## Exercise directions
Copy the following records line for line, leaving out the pictures.

## Exercise inputs
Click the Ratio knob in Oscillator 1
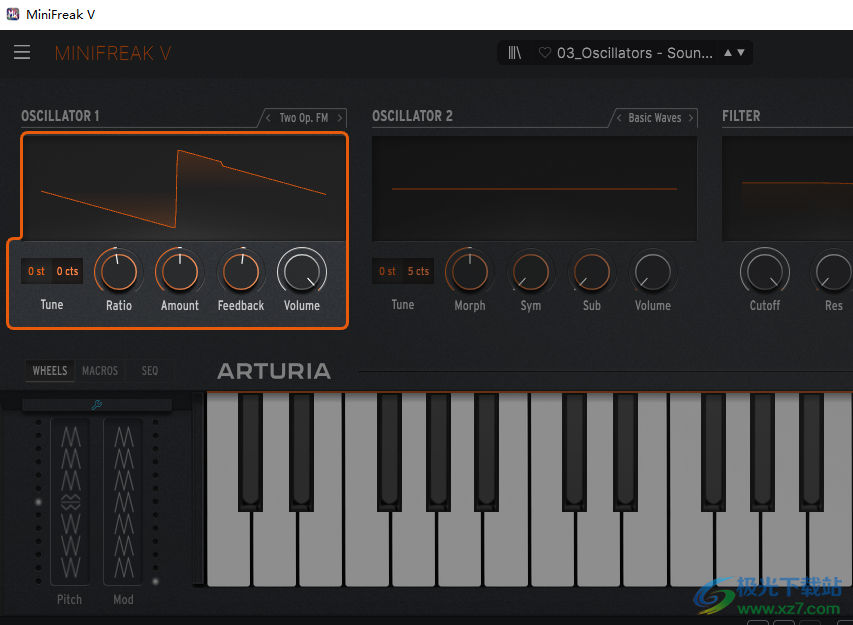Image resolution: width=853 pixels, height=625 pixels. click(117, 271)
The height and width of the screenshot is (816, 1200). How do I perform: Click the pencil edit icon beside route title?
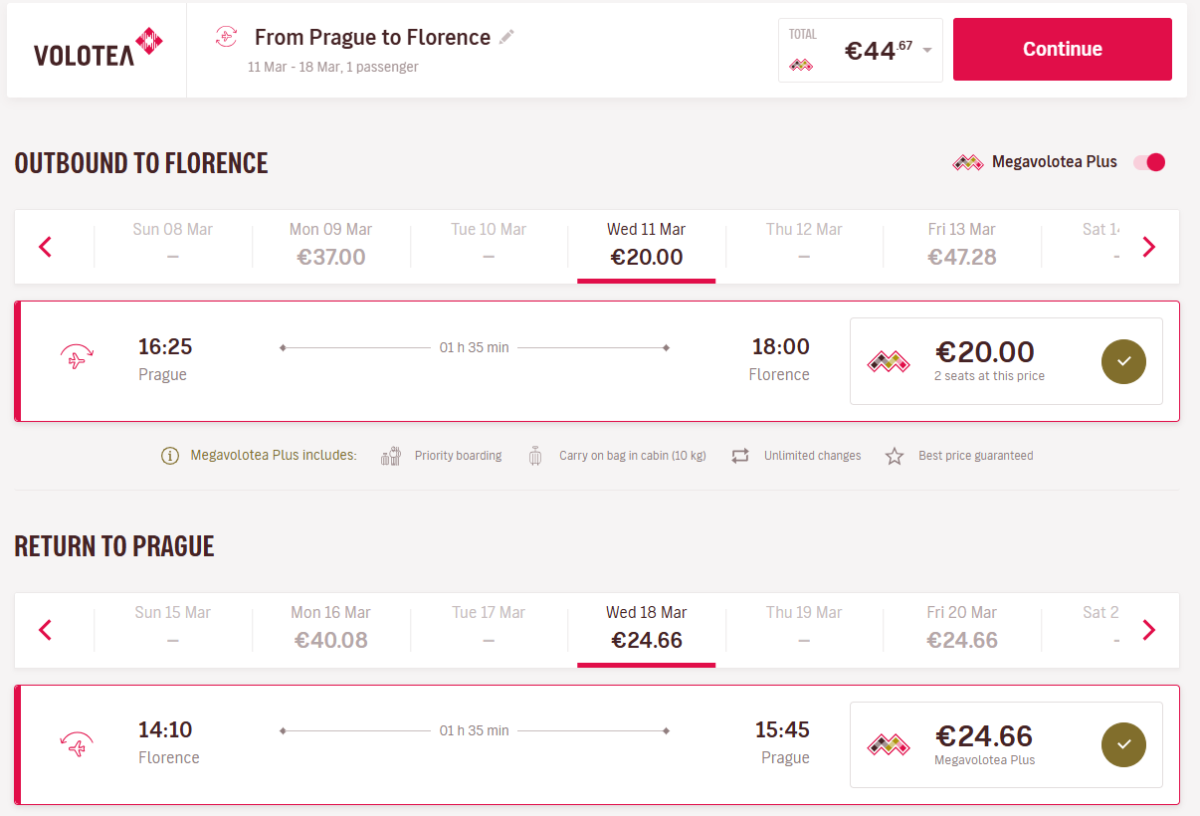pyautogui.click(x=507, y=37)
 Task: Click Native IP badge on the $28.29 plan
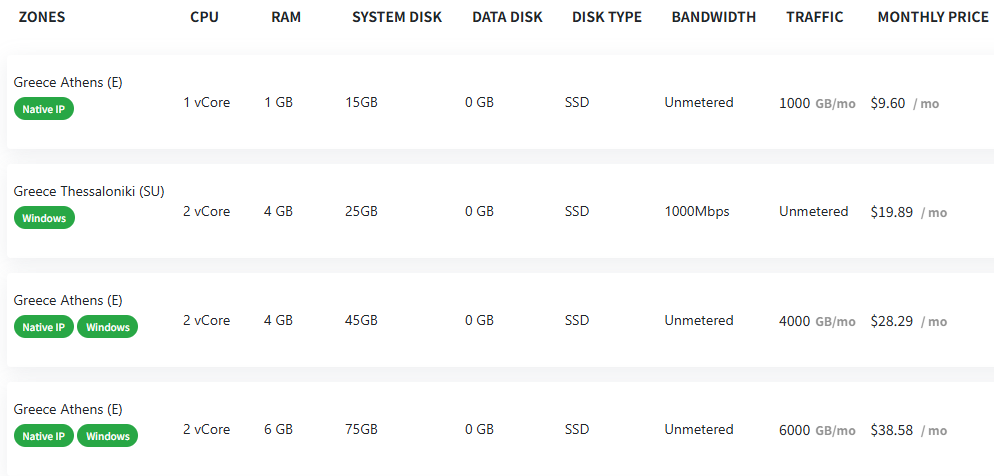tap(44, 327)
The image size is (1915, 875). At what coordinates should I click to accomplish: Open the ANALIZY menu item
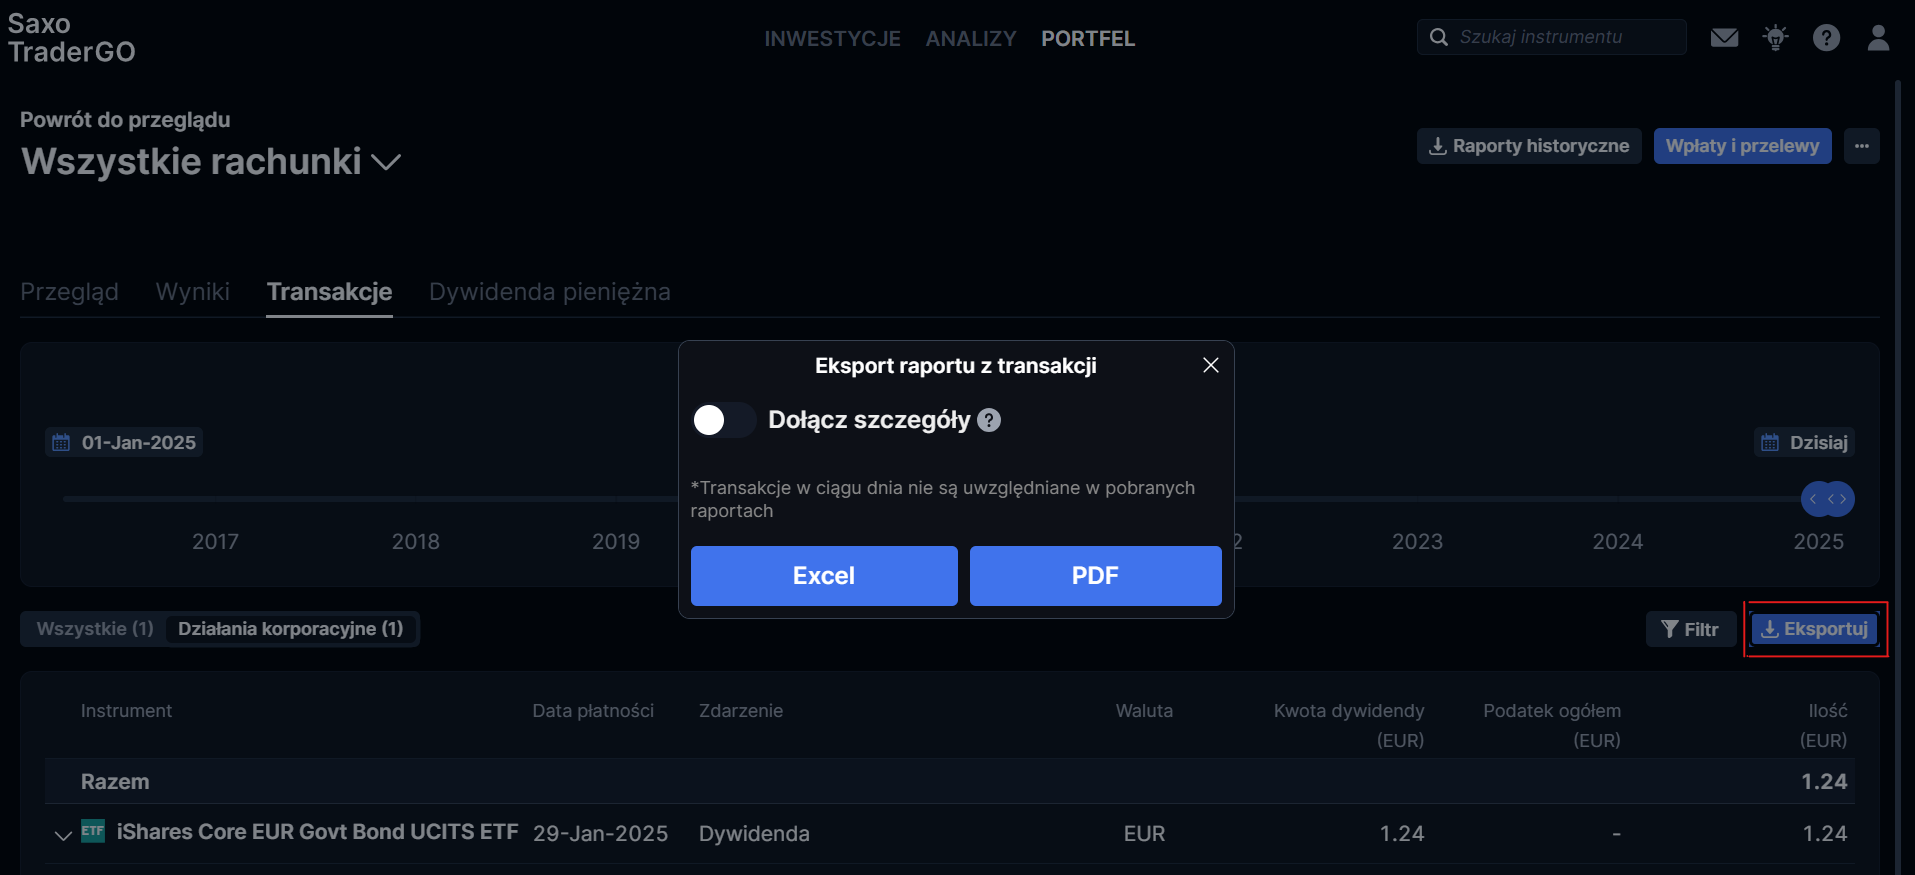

## Solution for this exercise
Click the Ratio knob in Oscillator 1
Image resolution: width=853 pixels, height=625 pixels. click(117, 271)
The height and width of the screenshot is (816, 1200). How do I perform: Click the pencil edit icon beside route title?
pyautogui.click(x=507, y=37)
 Task: Click Native IP badge on the $28.29 plan
tap(44, 327)
The image size is (1915, 875). At what coordinates should I click to accomplish: Open the ANALIZY menu item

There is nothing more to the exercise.